If pre-ART retention is to improve, consistent terminology is needed for collecting data, measuring and reporting outcomes, and comparing results across programs and countries. The definitions we propose offer a strategy for improving the consistency and comparability of future reports.

Keywords: HIV, retention, attrition, antiretroviral therapy, pre-antiretroviral therapy care, resource limited setttings


Although some five million patients are currently accessing antiretroviral treatment (ART) globally (WHO/UNAIDS/UNICEF 2010) late presentation for ART, as represented by persistently low CD4 counts at ART initiation, continues to be the norm in many parts of the world (Fox and Rosen 2010, Rosen et al. 2007, Cornell et al. 2010, Nash et al. 2011). This phenomenon prevails even where widespread HIV testing is available, due in part to failure of patients who are not yet eligible for treatment when diagnosed (Larson et al. 2010b, Larson et al. 2010a, Bassett et al. 2010, Bassett et al. 2009, Losina et al. 2010, Tayler-Smith et al. 2010, Micek et al. 2009) to enroll and remain in pre-ART care and failure to initiate treatment promptly among those who are already ART-eligible at HIV diagnosis (Ingle et al. 2010) In a recent systematic review, we estimated that fewer than a third of patients testing HIV-positive in sub-Saharan Africa remain continuously in pre-ART care until ART initiation (Rosen and Fox 2011).

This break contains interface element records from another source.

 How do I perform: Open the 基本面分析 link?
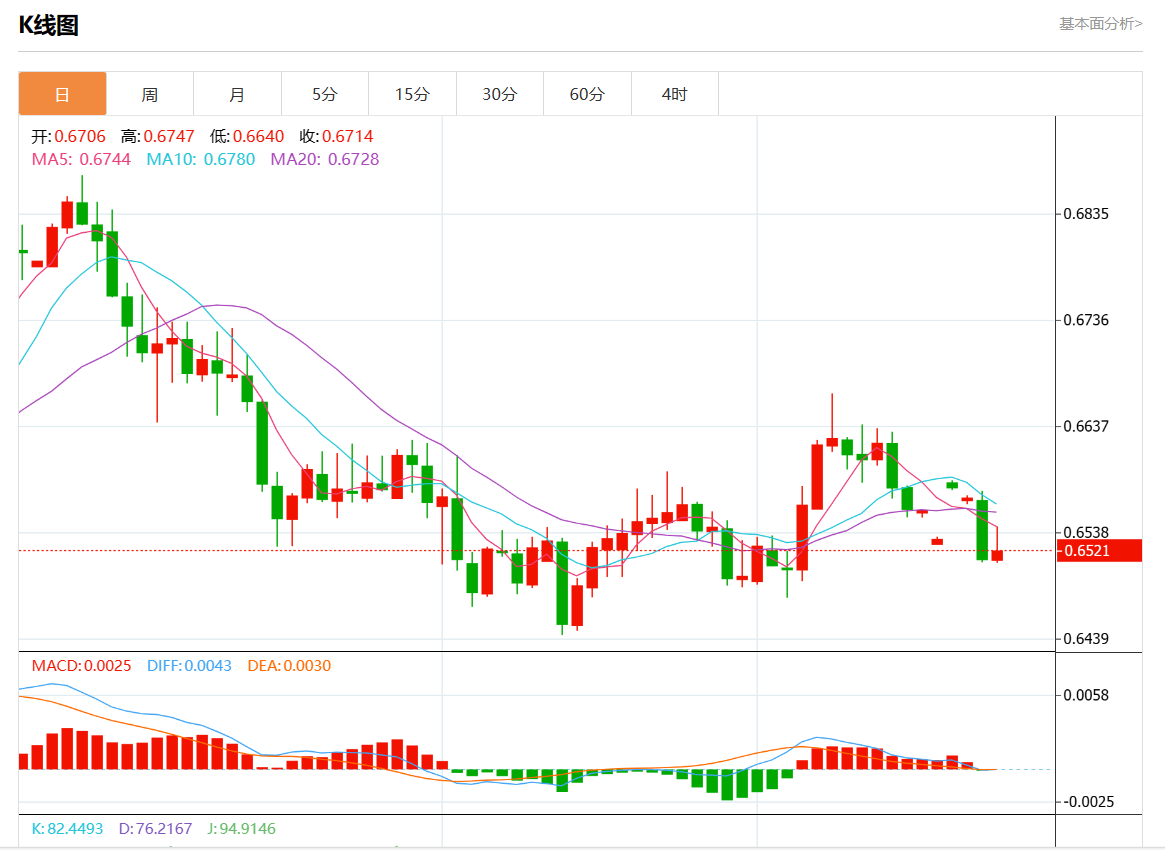[x=1100, y=23]
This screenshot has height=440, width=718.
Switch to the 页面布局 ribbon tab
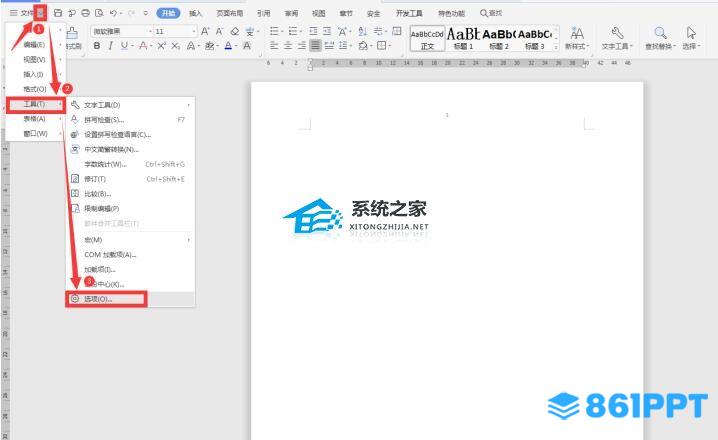(230, 13)
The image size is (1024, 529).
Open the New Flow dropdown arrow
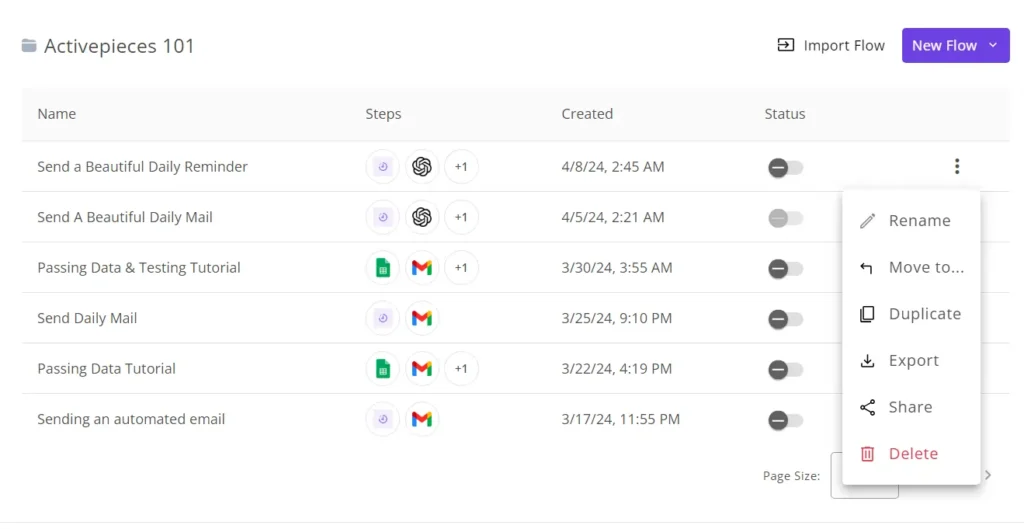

While our review made clear that patient attrition from pre-ART care is very high, the literature on retention in pre-ART care was difficult to synthesize due to unclear and widely inconsistent definitions of terms and time intervals for reporting on cohort outcomes. We found that follow-up intervals to determine the proportion of a cohort achieving a specific outcome, such as some measure of retention in pre-ART care prior to ART eligibility, ranged from 7 to 1826 days. The outcomes reported included “enrolled in care,” “linked to care,” “still in care at date of data censoring,” “repeat CD4 count one year after initial assessment,” “less than 30 days late for last visit,” and others. Because each analysis measured a different time period or outcome, estimates could not be compared across studies, nor could they be combined to monitor overall progress.

To some extent this lack of consistency is to be expected. Even more than the period after ART initiation, the pre-ART period usually requires tracking patients across multiple sites (e.g. from a testing site to a referral site), is dependent on program-specific schedules for repeated visits, lacks clear start and end points, and requires a long duration of follow-up before patients reach outcomes of interest. In addition, the data needed for measuring pre-ART retention are often not routinely captured by large-scale HIV treatment programs, which to date have focused on patients who have initiated ART.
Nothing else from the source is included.